It is a particularly preferred embodiment of the assembly of the present invention that all the components of the assembly are to one side only of the line joining the first and second fixed pivots when the assembly is moving between the retracted position and the extended position.

The point on the third arm referred to above is spaced from the first position on the third arm, with the second position on the third arm lying between the said point and the first position. The location of the said point will depend upon the length of the arms of the device and the positions of their interconnections. In one preferred embodiment, the said point is arranged to be at a distal location on the third arm, that is distal from the first and second positions on the third arm, preferably with the said point being located at the distal end of the third arm or in an end portion at the distal end of the arm.

The extent of the straight line motion of the said point on the third arm varies according the precise positioning of the connections between the arms.

For example, in one embodiment, it has been found that this close approximation to a straight line motion by the said point on the third arm occurs over a distance that is up to 85% of the distance between the first and second fixed pivots. Further embodiments provide motion of the said point on the third arm that follows a close approximation to a straight line for a distance up to or exceeding 100% of the distance between the first and second fixed pivots. References herein to a motion of the said point on the third arm in a 'straight line' are references to this movement.

As noted, the said point on the third arm moves in a pattern that is a close approximation to a straight line. The deviation of the movement of the said point from a straight line may be exemplified by the following: In an embodiment of the assembly in which the distance between the first fixed pivot and the second fixed pivot is 3250 mm, the said point on the third arm describes an approximate straight line of 2750 mm in length. In particular, the said point moves between a first or retracted position and a second or extended position. In this respect, references to motion of the said point are with respect to the line joining the first and second fixed pivots, with the retracted position being at or close to the line joining the first and second fixed pivots and the retracted position being distant therefrom. As noted, the said point on the third arm moves between the retracted position and the extended position, with the line joining the retracted and extended positions being a straight line perpendicular to the line extending between the first and second pivots. However, in moving between the retracted and extended positions, the said point follows a sine wave having a maximum deviation from the straight line of 8 mm. This deviation represents a deviation of just 0.25% of the distance travelled by the said point between the retracted and extended positions and is generally insignificant in the context of most if not all practical applications of the assembly.

In another embodiment of the assembly in which the distance between the first fixed pivot and the second fixed pivot is 3250 mm, the said point on the third arm describes an approximate straight line of 3254 mm in length. In this embodiment, the deviation of the said point moves in a sine wave having a maximum deviation from a straight line of just 31.4 mm, that is just 0.96% of the distance travelled by the said point.

The arrangement of the assembly of the present invention may be varied depending upon the requirements. For example, the assembly may be arranged to provide a longer straight line movement of the said point on the third arm with a slightly greater deviation from a straight line. Alternatively, the assembly may be arranged to provide a shorter straight line movement of the said point, with the path traced by the said point being a closer approximation to a straight line with less deviation.

As noted above, in many embodiments of the assembly, the straight line path followed by the said point on the third arm extends perpendicular to the line joining the first and second pivot points. This is an advantage over assemblies of the prior art and allows the assembly of the present invention to be more versatile and have a wider range of applications. In particular, it allows the assembly to be placed or mounted on a plane and to have all motion of the components confined to one side of the plane. Thus, for example, the assembly may be used on a surface of a construction, such as a building or the like, and all components move from the retracted to the extended positions on one side of the plane, without encroaching on or requiring space on the other side of the plane.
§
◆ **Problem a**: Transcribe the part of the linkage assembly text that begins at the words "The arrangement of" and stops after "with less deviation.".

[Stored data entries]
§
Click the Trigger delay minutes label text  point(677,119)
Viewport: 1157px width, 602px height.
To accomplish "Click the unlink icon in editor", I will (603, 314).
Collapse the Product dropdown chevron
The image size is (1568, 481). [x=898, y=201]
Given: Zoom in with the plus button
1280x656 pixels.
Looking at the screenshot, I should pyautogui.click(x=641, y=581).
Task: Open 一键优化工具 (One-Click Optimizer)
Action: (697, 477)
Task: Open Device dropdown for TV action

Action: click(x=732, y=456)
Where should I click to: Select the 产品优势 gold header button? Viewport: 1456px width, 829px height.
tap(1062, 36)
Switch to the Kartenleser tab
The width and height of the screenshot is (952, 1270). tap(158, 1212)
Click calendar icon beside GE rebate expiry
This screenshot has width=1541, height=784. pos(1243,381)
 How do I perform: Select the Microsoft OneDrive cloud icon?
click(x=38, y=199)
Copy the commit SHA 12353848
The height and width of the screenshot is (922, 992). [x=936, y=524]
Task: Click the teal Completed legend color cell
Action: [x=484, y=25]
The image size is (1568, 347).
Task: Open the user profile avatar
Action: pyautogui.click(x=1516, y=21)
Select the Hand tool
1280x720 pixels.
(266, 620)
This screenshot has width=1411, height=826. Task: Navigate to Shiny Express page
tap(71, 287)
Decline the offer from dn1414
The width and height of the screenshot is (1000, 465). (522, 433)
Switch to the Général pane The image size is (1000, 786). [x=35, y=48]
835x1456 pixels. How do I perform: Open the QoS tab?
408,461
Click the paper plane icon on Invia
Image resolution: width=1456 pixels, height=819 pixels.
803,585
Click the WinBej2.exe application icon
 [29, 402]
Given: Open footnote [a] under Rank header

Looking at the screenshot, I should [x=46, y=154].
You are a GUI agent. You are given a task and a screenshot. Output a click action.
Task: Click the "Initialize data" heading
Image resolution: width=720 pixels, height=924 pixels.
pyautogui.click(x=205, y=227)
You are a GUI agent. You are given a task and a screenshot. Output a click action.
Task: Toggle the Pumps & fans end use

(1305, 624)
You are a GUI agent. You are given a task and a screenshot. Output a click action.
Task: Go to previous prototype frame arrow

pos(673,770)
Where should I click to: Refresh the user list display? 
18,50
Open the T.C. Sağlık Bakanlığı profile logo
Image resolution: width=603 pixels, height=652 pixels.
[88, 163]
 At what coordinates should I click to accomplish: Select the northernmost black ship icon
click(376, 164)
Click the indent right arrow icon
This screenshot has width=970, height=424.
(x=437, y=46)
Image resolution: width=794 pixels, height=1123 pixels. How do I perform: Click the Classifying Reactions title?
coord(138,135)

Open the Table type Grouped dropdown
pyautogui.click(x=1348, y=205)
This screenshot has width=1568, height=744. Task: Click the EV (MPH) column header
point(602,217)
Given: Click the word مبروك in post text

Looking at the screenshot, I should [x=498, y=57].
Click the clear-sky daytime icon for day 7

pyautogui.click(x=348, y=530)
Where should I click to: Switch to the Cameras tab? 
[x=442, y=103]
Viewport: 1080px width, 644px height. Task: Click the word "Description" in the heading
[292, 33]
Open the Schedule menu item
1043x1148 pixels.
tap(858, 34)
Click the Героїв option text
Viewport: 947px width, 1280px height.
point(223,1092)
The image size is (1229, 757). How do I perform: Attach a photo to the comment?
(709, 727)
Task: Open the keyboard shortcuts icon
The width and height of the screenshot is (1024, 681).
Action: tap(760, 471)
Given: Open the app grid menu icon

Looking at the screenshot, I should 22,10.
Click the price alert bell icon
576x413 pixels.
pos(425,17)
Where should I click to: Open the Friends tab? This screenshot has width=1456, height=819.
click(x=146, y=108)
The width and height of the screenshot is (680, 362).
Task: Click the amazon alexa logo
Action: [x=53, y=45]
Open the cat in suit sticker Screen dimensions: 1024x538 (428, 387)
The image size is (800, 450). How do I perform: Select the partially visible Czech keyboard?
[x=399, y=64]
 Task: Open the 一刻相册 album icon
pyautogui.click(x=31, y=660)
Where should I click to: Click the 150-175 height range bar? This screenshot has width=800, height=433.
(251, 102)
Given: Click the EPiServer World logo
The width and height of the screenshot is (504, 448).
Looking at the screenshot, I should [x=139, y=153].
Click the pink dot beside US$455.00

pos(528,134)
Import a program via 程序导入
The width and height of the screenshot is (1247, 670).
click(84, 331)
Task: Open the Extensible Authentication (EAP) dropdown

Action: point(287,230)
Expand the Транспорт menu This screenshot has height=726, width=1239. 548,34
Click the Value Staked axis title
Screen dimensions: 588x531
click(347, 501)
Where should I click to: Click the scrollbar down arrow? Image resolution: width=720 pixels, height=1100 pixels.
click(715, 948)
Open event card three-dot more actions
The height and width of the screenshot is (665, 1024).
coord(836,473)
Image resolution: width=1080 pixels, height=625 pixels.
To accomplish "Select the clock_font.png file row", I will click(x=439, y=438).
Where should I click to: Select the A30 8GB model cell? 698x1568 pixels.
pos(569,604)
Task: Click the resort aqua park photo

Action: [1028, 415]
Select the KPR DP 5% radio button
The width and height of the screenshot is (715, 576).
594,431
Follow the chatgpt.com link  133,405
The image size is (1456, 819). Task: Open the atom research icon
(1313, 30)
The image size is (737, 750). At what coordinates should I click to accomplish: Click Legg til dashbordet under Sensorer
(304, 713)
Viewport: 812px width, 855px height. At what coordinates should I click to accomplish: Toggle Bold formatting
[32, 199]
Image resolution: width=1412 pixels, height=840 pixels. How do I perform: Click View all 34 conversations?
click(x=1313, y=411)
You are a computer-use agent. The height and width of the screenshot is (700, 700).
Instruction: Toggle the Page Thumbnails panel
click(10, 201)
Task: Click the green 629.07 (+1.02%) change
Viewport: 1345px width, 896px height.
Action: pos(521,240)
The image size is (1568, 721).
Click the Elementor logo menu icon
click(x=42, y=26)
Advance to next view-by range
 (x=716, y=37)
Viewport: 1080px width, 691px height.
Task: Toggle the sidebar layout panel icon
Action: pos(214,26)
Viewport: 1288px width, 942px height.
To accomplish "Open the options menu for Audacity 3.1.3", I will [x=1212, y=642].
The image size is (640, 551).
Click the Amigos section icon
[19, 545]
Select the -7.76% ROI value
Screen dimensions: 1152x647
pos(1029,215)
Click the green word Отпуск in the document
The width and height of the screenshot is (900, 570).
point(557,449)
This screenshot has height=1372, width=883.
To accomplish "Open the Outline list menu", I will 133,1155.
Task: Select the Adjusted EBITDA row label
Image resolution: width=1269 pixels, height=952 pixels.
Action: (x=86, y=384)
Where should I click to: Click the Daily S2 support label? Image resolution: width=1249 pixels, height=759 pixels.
§
◆ **Problem b**: In the records, repeat word for word the lines from the one containing "At what coordinates should I click to accomplish: Select" through the one containing "(x=437, y=46)", including both of those lines.

◆ **Full output a**:
The arrangement of the assembly of the present invention may be varied depending upon the requirements. For example, the assembly may be arranged to provide a longer straight line movement of the said point on the third arm with a slightly greater deviation from a straight line. Alternatively, the assembly may be arranged to provide a shorter straight line movement of the said point, with the path traced by the said point being a closer approximation to a straight line with less deviation.

◆ **Full output b**:
 At what coordinates should I click to accomplish: Select the northernmost black ship icon
click(376, 164)
Click the indent right arrow icon
This screenshot has width=970, height=424.
(x=437, y=46)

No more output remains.